* **TASKS TO CARRY OUT**:
A. In the passage on mass extinctions, how long is it conjectured that Earth took to recover from the Permian–Triassic event?
B. Resume the essay on mass extinctions and computer resilience, starting after its last sentence.

[PASSAGE SHOWN — start]

"the Cretaceous–Paleogene (K–Pg) extinction event [..] was a mass extinction of some three-quarters of plant and animal species on Earth—including all non-avian dinosaurs—that occurred over a geologically short period of time 66 million years ago".This certainly sounds quite bad, but in fact not as bad as the so-called Great Dying,
the "Permian–Triassic (P–Tr) extinction event [..] that occurred 252.28 million years ago. [..] It is the Earth's most severe known extinction event, with up to 96% of all marine species and 70% of terrestrial vertebrate species becoming extinct. It is the only known mass extinction of insects. Some 57% of all families and 83% of all genera became extinct."Thus some 252 million years ago a chain of events produced a catastrophe that affected so deeply the terrestrial ecosystem that it is conjectured "it took some 10 million years for Earth to recover" from it. Nevertheless, the Earth ultimately did recover from it, which led to so big a change in natural history that scientists had to clearly separate what was before from what followed, the Paleozoic ("Old Life") from the Mesozoic (the "Middle Life"). Among the many important questions that raise when considering so catastrophic an event, some that I feel are particularly relevant here are:
- Q1: Was there any "common reasons" behind the P–Tr extinction event? In other words—were there "common triggers" causing such a widespread correlated failure?
- Q2: What was the key ingredient—the key defensive strategies that is—that made it possible for the Earth to survive in spite of so harsh a blow?
- F1: "Mineralized skeletons confer protection against predators" [Knoll]
- F2: "Skeleton formation requires more than the ability to precipitate minerals; precipitation must be carried out in a controlled fashion in specific biological environments" [Knoll]
- F3: "The extinction primarily affected organisms with calcium carbonate skeletons, especially those reliant on ambient CO2 levels to produce their skeletons" [Wikipedia].
If we read the above with the lingo of computer dependability and resilience we could say that:
- A given solution became widespread (for instance a memory technology, a software library, a programming language, an operating system, or a search engine).
- The solution introduced a weakness: for instance, a dependence on a hidden assumption, or a "bug" depending on certain subtle and very rare environmental conditions.
- This translated in a common trigger, a single-point-of-multiple-failures: one or a few events "turned on" the weakness and hit hard on all the systems that made use of the solution.

[PASSAGE SHOWN — finish]
[ENTRIES SHOWN — start]

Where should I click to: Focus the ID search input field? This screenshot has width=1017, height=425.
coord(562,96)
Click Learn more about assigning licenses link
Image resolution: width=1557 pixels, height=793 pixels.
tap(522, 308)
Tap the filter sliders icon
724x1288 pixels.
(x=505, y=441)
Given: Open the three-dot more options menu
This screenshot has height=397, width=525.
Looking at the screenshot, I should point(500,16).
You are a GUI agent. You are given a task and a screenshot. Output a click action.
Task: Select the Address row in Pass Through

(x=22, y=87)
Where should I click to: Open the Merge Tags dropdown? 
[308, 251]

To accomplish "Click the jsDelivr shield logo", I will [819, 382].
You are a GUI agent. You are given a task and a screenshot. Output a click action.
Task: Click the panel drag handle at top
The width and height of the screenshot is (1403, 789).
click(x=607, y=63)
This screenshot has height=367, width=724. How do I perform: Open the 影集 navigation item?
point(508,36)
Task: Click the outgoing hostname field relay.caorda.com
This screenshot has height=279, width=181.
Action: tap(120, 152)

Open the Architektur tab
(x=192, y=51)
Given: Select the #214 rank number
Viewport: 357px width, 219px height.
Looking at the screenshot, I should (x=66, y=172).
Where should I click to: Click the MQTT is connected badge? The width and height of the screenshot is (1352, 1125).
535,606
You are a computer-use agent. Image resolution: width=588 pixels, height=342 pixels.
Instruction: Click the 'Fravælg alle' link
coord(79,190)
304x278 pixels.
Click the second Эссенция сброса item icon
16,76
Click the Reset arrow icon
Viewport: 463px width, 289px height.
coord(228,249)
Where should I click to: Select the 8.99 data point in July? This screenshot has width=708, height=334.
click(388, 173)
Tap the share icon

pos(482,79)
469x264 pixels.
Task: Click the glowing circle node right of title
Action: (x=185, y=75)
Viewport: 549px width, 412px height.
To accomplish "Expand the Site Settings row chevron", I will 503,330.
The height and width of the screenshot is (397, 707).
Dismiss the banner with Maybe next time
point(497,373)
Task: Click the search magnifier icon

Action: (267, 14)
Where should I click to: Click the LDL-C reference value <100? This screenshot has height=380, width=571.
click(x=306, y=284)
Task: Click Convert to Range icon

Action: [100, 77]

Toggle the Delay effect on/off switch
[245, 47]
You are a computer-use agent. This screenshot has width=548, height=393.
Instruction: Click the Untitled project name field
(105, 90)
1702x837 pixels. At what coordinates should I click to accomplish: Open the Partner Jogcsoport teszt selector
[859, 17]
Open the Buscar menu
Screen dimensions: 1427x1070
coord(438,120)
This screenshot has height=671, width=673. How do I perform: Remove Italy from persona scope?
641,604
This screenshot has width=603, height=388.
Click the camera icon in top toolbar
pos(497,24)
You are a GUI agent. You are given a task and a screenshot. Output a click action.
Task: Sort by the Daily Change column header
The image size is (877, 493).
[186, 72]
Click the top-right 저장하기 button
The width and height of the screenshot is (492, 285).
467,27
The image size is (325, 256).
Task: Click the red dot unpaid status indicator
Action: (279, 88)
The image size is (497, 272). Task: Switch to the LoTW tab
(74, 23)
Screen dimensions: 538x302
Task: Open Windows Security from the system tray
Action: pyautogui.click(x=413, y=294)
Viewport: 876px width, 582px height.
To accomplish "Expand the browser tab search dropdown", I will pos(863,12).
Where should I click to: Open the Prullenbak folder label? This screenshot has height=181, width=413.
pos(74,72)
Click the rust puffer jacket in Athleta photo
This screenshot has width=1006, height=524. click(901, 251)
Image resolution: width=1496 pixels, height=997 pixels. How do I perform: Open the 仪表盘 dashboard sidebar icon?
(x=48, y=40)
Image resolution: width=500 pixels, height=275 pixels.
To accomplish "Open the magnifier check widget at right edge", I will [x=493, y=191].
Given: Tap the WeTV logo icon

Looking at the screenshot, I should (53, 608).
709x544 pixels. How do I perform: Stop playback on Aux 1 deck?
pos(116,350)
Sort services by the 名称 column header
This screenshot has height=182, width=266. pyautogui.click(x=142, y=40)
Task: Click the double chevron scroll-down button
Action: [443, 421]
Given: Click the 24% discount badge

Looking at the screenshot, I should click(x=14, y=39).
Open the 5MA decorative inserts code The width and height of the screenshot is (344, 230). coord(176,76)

[ENTRIES SHOWN — finish]

* **YOUR RESPONSES**:
A. Some 10 million years.

B.
What can we conclude from the above facts and analogies? That solutions that work well in the "common case" are those that become more widespread. Regrettably this decreases disparity, namely inter-species diversity. Species that externally appear considerably different from each other in fact share a common trait -- a common design template. This means that whenever the "common case" is replaced by the very rare and very bad "Black Swan", a large portion of the ecosystem is jeopardized. In fact the rarest the exceptional condition, the more widespread is the template and the larger the share of species that will be affected. This provides some elements towards an answer for question Q1: yes, there were common triggers that ultimately produced the P–Tr extinction event by increasing the diffusion of the same "recipes" thus paving the way to large amounts of correlated failures. On the other hand, the Earth did survive the Great Dying and other extinction events. Why? My guess for an answer to Q2 is that Nature introduces systemic thresholds that make sure that disparity never goes beyond some minimum. The key ingredient to guarantee this is diversity: it is not by chance that mutation is an intrinsic method in genetic evolution. Mutation and possibly other mechanisms make sure that, at any point in time, not all of the species share the same design templates. In turn this guarantees that, at any point in time, not all the species share the same fate.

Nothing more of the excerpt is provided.